Loading Data > SQL Server Source Mapping Screen:
  
SQL Server Source Mapping Screen:
 
Remote View Extract
Note: To use Remote View Extracts, both the source database and target data warehouse database must be Oracle.
Remove view extracts are used to force a remote Oracle source system database to perform complex extraction logic in the remote source system database and return the results to the data warehouse.
When specifying a join in an extract (load) over a database link the Oracle cost based optimizer decides whether it is better to join the tables on the remote machine, or if the tables should be copied onto the local machine and the join performed locally. If the decision to copy is made for large tables this can result in huge extract times. The simplest method of forcing the join to occur on the remote machine is to create a view on the remote machine from which the extract is done.
The view is re-created every time the load table is run. Then the load table select all columns from the remote view and inserts the results into the load table over the defined database link.
The steps for creating a remote view load table are:
1 Create a connection object for the remote system, populating the following fields:
Connection Name
Connection Type => Database
ODBC Source
Database id (SID)
Database link id
Extract user name
Extract password
2 Ensure the user name and password being used to connect to the remote system have the following privileges:
create view (granted as a specific privilege and not part of a role)

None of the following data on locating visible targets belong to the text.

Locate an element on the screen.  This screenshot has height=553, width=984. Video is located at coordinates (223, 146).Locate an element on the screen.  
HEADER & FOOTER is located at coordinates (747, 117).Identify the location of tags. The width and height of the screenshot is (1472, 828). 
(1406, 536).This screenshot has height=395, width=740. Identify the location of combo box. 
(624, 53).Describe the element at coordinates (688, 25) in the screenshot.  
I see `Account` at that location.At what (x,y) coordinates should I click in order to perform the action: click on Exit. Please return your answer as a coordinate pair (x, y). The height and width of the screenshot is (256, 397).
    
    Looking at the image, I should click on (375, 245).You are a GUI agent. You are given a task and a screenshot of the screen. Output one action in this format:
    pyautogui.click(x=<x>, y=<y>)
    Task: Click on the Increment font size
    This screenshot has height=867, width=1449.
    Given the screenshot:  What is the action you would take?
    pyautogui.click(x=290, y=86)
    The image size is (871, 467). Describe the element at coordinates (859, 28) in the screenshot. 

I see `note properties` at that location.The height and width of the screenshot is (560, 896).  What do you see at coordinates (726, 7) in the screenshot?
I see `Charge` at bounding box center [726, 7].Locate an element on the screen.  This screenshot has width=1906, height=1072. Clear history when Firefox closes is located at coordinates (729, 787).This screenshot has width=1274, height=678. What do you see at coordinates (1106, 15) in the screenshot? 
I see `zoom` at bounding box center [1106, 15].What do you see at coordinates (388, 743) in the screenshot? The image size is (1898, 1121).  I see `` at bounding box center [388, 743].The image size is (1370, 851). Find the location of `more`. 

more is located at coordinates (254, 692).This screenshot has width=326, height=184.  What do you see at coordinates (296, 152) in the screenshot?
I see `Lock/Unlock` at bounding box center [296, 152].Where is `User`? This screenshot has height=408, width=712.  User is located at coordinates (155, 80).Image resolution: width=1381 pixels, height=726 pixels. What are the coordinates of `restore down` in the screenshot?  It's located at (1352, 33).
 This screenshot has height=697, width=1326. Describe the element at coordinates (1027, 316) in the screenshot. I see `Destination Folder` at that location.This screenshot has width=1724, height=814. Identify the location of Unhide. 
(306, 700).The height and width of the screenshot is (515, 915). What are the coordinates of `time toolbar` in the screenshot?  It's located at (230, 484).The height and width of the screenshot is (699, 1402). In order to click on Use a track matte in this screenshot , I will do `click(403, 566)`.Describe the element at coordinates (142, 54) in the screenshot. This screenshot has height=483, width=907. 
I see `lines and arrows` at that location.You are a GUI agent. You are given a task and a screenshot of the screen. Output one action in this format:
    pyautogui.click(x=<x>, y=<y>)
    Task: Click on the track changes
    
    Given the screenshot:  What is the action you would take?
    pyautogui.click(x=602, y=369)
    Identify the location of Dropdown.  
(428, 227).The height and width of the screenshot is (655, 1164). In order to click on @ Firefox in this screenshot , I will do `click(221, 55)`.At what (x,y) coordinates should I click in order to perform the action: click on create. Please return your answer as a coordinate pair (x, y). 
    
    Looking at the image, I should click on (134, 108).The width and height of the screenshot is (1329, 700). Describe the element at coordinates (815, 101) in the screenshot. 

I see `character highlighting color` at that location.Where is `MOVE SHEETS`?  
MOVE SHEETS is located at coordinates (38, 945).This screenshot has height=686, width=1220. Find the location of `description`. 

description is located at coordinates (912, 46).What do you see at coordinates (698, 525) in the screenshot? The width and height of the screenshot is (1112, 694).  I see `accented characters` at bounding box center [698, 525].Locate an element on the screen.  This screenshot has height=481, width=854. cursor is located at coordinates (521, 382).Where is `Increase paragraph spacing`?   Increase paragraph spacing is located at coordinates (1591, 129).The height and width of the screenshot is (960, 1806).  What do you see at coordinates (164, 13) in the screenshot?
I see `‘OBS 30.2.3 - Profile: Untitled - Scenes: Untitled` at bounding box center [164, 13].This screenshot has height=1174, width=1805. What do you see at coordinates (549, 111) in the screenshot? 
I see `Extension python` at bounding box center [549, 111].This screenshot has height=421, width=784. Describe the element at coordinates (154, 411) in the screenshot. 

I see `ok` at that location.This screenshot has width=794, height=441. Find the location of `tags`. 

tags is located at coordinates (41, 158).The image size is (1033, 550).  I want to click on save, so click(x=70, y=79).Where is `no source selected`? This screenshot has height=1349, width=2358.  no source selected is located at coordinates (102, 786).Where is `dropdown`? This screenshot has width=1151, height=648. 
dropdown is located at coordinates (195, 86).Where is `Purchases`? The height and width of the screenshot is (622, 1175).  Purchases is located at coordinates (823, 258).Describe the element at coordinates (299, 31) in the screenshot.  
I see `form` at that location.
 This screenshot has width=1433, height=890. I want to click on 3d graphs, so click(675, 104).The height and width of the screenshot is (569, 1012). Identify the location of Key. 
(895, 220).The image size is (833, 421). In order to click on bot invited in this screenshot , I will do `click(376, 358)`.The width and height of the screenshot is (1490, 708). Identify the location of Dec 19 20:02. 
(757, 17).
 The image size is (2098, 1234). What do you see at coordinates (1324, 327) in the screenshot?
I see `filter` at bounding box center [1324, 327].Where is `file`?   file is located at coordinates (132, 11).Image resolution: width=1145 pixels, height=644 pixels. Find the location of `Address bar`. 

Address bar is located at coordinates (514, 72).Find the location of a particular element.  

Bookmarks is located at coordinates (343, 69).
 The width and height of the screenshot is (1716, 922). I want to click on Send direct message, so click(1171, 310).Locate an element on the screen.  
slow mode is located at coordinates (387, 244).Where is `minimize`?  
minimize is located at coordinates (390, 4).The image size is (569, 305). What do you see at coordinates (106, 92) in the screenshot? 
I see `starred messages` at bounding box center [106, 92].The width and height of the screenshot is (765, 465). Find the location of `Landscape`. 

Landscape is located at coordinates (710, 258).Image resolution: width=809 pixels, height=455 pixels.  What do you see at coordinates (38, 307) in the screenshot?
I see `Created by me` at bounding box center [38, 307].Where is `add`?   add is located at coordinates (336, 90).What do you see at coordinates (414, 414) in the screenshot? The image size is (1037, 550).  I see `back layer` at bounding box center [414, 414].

compile procedure (granted as a specific privilege and not part of a role)
execute on sys.dbms_sql
3 Right click on the connection to the remote system and choose Create Database Link. When the dialog with the database link has been created message is displayed, click OK.
4 Right click on the connection to the remote system and choose Create remote view procedure. When the dialog with the Procedure dss_view_create compiled is displayed, click OK.
5 Browse the connection in the right pane.
6 Drag and drop a source table or columns of the source tables to create the required load table.
7 Create the load table in the data warehouse database by selecting Create (Recreate) from the right click menu.
8 Right click on the load table and select Source Mapping.
9 Enter a name for the remote view to be created into the Remote view name box. For example, use the name of the load table.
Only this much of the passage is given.